■ **Aim of the task**
Put each line of the data below into a Markdown table with two columns, Row and Line. Number the rows in order and leave out the blank lines.

Lines of data:
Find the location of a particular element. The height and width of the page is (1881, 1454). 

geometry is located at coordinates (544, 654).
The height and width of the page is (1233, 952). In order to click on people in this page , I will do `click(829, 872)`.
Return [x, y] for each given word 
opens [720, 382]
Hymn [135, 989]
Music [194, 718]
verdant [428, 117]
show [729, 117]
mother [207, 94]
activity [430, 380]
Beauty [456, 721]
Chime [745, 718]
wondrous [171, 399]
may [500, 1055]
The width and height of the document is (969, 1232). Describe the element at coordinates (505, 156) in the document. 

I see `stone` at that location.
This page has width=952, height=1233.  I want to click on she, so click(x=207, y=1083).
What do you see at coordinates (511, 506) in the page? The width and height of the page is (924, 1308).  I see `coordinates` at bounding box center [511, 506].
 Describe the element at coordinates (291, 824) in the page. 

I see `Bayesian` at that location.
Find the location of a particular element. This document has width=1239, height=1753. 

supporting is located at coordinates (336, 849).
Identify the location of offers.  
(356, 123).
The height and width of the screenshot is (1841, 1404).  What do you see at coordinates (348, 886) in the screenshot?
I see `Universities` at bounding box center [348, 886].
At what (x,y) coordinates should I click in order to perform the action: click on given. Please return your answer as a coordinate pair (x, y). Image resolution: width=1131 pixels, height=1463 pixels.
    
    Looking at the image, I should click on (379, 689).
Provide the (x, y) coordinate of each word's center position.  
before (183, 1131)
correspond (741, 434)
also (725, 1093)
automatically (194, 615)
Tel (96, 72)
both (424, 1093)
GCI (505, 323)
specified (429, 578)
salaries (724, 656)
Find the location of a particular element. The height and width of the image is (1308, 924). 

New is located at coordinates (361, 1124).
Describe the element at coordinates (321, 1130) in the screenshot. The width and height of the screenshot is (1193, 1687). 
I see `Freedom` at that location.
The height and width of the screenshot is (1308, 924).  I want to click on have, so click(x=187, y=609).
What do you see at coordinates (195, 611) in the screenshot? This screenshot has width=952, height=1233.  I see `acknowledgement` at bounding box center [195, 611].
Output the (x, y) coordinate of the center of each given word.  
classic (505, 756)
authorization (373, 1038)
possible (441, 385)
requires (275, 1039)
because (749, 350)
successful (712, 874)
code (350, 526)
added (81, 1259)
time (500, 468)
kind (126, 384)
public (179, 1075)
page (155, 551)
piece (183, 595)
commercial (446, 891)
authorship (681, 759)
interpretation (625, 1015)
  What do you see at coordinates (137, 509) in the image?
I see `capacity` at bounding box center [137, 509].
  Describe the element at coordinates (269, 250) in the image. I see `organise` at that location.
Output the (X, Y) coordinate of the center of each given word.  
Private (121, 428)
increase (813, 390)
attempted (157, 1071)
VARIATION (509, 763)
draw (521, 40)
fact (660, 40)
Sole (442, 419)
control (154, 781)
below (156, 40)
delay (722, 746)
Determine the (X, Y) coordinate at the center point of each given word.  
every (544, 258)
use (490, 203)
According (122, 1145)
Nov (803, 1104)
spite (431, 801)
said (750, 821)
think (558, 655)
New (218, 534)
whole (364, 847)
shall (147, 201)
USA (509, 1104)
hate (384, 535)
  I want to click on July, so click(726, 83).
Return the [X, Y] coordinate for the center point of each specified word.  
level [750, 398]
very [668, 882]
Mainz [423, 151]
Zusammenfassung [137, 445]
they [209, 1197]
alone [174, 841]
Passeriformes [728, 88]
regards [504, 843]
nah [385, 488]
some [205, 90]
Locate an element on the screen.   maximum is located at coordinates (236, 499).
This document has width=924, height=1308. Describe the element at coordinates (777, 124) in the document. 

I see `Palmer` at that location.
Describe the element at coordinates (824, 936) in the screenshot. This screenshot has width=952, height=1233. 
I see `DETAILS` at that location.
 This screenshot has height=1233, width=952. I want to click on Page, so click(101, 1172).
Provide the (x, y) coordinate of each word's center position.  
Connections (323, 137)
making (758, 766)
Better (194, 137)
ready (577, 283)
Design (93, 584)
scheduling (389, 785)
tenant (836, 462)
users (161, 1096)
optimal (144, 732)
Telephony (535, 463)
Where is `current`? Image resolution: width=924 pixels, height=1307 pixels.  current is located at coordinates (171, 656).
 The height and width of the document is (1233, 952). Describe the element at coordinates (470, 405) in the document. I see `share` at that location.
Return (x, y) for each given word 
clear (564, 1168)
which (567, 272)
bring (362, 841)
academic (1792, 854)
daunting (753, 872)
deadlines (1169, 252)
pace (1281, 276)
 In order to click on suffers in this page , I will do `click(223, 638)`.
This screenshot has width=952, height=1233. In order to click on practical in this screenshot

■ **In response**
| Row | Line |
|---|---|
| 1 | Find the location of a particular element. The height and width of the page is (1881, 1454).  |
| 2 | geometry is located at coordinates (544, 654). |
| 3 | The height and width of the page is (1233, 952). In order to click on people in this page , I will do `click(829, 872)`. |
| 4 | Return [x, y] for each given word  |
| 5 | opens [720, 382] |
| 6 | Hymn [135, 989] |
| 7 | Music [194, 718] |
| 8 | verdant [428, 117] |
| 9 | show [729, 117] |
| 10 | mother [207, 94] |
| 11 | activity [430, 380] |
| 12 | Beauty [456, 721] |
| 13 | Chime [745, 718] |
| 14 | wondrous [171, 399] |
| 15 | may [500, 1055] |
| 16 | The width and height of the document is (969, 1232). Describe the element at coordinates (505, 156) in the document.  |
| 17 | I see `stone` at that location. |
| 18 | This page has width=952, height=1233.  I want to click on she, so click(x=207, y=1083). |
| 19 | What do you see at coordinates (511, 506) in the page? The width and height of the page is (924, 1308).  I see `coordinates` at bounding box center [511, 506]. |
| 20 |  Describe the element at coordinates (291, 824) in the page.  |
| 21 | I see `Bayesian` at that location. |
| 22 | Find the location of a particular element. This document has width=1239, height=1753.  |
| 23 | supporting is located at coordinates (336, 849). |
| 24 | Identify the location of offers.   |
| 25 | (356, 123). |
| 26 | The height and width of the screenshot is (1841, 1404).  What do you see at coordinates (348, 886) in the screenshot? |
| 27 | I see `Universities` at bounding box center [348, 886]. |
| 28 | At what (x,y) coordinates should I click in order to perform the action: click on given. Please return your answer as a coordinate pair (x, y). Image resolution: width=1131 pixels, height=1463 pixels. |
| 29 |     Looking at the image, I should click on (379, 689). |
| 30 | Provide the (x, y) coordinate of each word's center position.   |
| 31 | before (183, 1131) |
| 32 | correspond (741, 434) |
| 33 | also (725, 1093) |
| 34 | automatically (194, 615) |
| 35 | Tel (96, 72) |
| 36 | both (424, 1093) |
| 37 | GCI (505, 323) |
| 38 | specified (429, 578) |
| 39 | salaries (724, 656) |
| 40 | Find the location of a particular element. The height and width of the image is (1308, 924).  |
| 41 | New is located at coordinates (361, 1124). |
| 42 | Describe the element at coordinates (321, 1130) in the screenshot. The width and height of the screenshot is (1193, 1687).  |
| 43 | I see `Freedom` at that location. |
| 44 | The height and width of the screenshot is (1308, 924).  I want to click on have, so click(x=187, y=609). |
| 45 | What do you see at coordinates (195, 611) in the screenshot? This screenshot has width=952, height=1233.  I see `acknowledgement` at bounding box center [195, 611]. |
| 46 | Output the (x, y) coordinate of the center of each given word.   |
| 47 | classic (505, 756) |
| 48 | authorization (373, 1038) |
| 49 | possible (441, 385) |
| 50 | requires (275, 1039) |
| 51 | because (749, 350) |
| 52 | successful (712, 874) |
| 53 | code (350, 526) |
| 54 | added (81, 1259) |
| 55 | time (500, 468) |
| 56 | kind (126, 384) |
| 57 | public (179, 1075) |
| 58 | page (155, 551) |
| 59 | piece (183, 595) |
| 60 | commercial (446, 891) |
| 61 | authorship (681, 759) |
| 62 | interpretation (625, 1015) |
| 63 |   What do you see at coordinates (137, 509) in the image? |
| 64 | I see `capacity` at bounding box center [137, 509]. |
| 65 |   Describe the element at coordinates (269, 250) in the image. I see `organise` at that location. |
| 66 | Output the (X, Y) coordinate of the center of each given word.   |
| 67 | Private (121, 428) |
| 68 | increase (813, 390) |
| 69 | attempted (157, 1071) |
| 70 | VARIATION (509, 763) |
| 71 | draw (521, 40) |
| 72 | fact (660, 40) |
| 73 | Sole (442, 419) |
| 74 | control (154, 781) |
| 75 | below (156, 40) |
| 76 | delay (722, 746) |
| 77 | Determine the (X, Y) coordinate at the center point of each given word.   |
| 78 | every (544, 258) |
| 79 | use (490, 203) |
| 80 | According (122, 1145) |
| 81 | Nov (803, 1104) |
| 82 | spite (431, 801) |
| 83 | said (750, 821) |
| 84 | think (558, 655) |
| 85 | New (218, 534) |
| 86 | whole (364, 847) |
| 87 | shall (147, 201) |
| 88 | USA (509, 1104) |
| 89 | hate (384, 535) |
| 90 |   I want to click on July, so click(726, 83). |
| 91 | Return the [X, Y] coordinate for the center point of each specified word.   |
| 92 | level [750, 398] |
| 93 | very [668, 882] |
| 94 | Mainz [423, 151] |
| 95 | Zusammenfassung [137, 445] |
| 96 | they [209, 1197] |
| 97 | alone [174, 841] |
| 98 | Passeriformes [728, 88] |
| 99 | regards [504, 843] |
| 100 | nah [385, 488] |
| 101 | some [205, 90] |
| 102 | Locate an element on the screen.   maximum is located at coordinates (236, 499). |
| 103 | This document has width=924, height=1308. Describe the element at coordinates (777, 124) in the document.  |
| 104 | I see `Palmer` at that location. |
| 105 | Describe the element at coordinates (824, 936) in the screenshot. This screenshot has width=952, height=1233.  |
| 106 | I see `DETAILS` at that location. |
| 107 |  This screenshot has height=1233, width=952. I want to click on Page, so click(101, 1172). |
| 108 | Provide the (x, y) coordinate of each word's center position.   |
| 109 | Connections (323, 137) |
| 110 | making (758, 766) |
| 111 | Better (194, 137) |
| 112 | ready (577, 283) |
| 113 | Design (93, 584) |
| 114 | scheduling (389, 785) |
| 115 | tenant (836, 462) |
| 116 | users (161, 1096) |
| 117 | optimal (144, 732) |
| 118 | Telephony (535, 463) |
| 119 | Where is `current`? Image resolution: width=924 pixels, height=1307 pixels.  current is located at coordinates (171, 656). |
| 120 |  The height and width of the document is (1233, 952). Describe the element at coordinates (470, 405) in the document. I see `share` at that location. |
| 121 | Return (x, y) for each given word  |
| 122 | clear (564, 1168) |
| 123 | which (567, 272) |
| 124 | bring (362, 841) |
| 125 | academic (1792, 854) |
| 126 | daunting (753, 872) |
| 127 | deadlines (1169, 252) |
| 128 | pace (1281, 276) |
| 129 |  In order to click on suffers in this page , I will do `click(223, 638)`. |
| 130 | This screenshot has width=952, height=1233. In order to click on practical in this screenshot |